Captivating in its electric immediacy, Untitled (Indian Head) is a superlative example from Jean-Michel Basquiat’s most celebrated and enduring motif, the iconic skull-like head. The Heads, shaped with corporal density and fervent expression, act as both self-portraits and icons, occupying a central place in his most acclaimed masterworks. Executed in 1981, the critical year which heralded his ascent from SAMO©, the street provocateur, to the prodigy of the mainstream art world – during which time he also began producing artworks under his own name – Untitled (Indian Head) powerfully asserts Basquiat’s instinctive and lauded abilities as one of the greatest draughtsmen of the twentieth century.
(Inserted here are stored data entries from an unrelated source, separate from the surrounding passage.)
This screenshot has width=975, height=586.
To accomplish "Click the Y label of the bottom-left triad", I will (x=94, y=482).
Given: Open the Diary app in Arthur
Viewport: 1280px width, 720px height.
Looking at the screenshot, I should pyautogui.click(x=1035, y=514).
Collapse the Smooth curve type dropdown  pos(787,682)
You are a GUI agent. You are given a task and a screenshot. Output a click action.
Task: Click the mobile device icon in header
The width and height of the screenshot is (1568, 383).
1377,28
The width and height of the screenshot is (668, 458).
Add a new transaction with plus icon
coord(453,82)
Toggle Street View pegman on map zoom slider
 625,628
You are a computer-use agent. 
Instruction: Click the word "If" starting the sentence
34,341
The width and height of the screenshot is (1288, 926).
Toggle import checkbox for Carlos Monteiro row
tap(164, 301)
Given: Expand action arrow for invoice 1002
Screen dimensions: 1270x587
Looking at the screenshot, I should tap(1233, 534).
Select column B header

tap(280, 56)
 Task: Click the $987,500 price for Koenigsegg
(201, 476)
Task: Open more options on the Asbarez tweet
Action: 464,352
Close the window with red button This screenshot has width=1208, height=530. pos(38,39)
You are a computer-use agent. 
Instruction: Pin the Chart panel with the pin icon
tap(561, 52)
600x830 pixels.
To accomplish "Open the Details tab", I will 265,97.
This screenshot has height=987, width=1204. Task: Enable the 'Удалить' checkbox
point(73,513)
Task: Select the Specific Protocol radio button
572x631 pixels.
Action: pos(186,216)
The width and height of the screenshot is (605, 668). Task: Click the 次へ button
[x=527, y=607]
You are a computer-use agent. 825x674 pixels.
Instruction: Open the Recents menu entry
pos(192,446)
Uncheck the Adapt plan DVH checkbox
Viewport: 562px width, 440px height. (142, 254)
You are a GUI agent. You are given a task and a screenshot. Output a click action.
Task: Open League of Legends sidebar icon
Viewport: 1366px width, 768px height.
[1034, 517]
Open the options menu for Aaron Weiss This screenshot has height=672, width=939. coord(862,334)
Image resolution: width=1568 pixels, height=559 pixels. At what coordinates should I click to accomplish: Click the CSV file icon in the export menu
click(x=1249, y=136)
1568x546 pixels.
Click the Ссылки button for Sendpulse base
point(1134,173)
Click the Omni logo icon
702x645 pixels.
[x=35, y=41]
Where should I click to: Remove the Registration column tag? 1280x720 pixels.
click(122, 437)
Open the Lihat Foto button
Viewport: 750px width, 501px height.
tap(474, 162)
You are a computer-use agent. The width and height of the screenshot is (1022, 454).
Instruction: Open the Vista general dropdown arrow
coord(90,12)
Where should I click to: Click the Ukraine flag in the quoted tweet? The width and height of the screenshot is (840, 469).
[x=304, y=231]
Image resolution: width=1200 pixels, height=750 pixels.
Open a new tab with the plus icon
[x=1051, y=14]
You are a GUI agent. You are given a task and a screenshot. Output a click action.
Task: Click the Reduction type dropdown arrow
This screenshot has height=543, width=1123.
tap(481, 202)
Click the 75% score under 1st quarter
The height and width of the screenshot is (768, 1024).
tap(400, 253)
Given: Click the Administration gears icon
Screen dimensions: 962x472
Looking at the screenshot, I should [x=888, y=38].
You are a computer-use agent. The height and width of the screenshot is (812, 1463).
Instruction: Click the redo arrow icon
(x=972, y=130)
Fusing a playful palette and a rigorous intellectual project, Purist Still Life with Pitcher is a stunning articulation of Roy Lichtenstein’s brilliant command of line, colour and concept. Exemplifying Lichtenstein’s celebrated reductive aesthetic and intuitive compositional awareness, Purist Still Life with Pitcher ironically translates the tenets and tropes of Purism into the artist’s own signature Ben-Day dotted Pop Art style. Using a minimum of colours and decorative art-nouveau forms, Lichtenstein here constructs his mock Purist composition from layered planes of juxtaposed colour and line to achieve a uniformity and control which blends the mechanical aesthetic of mass reproduction with this bastion of Modernism.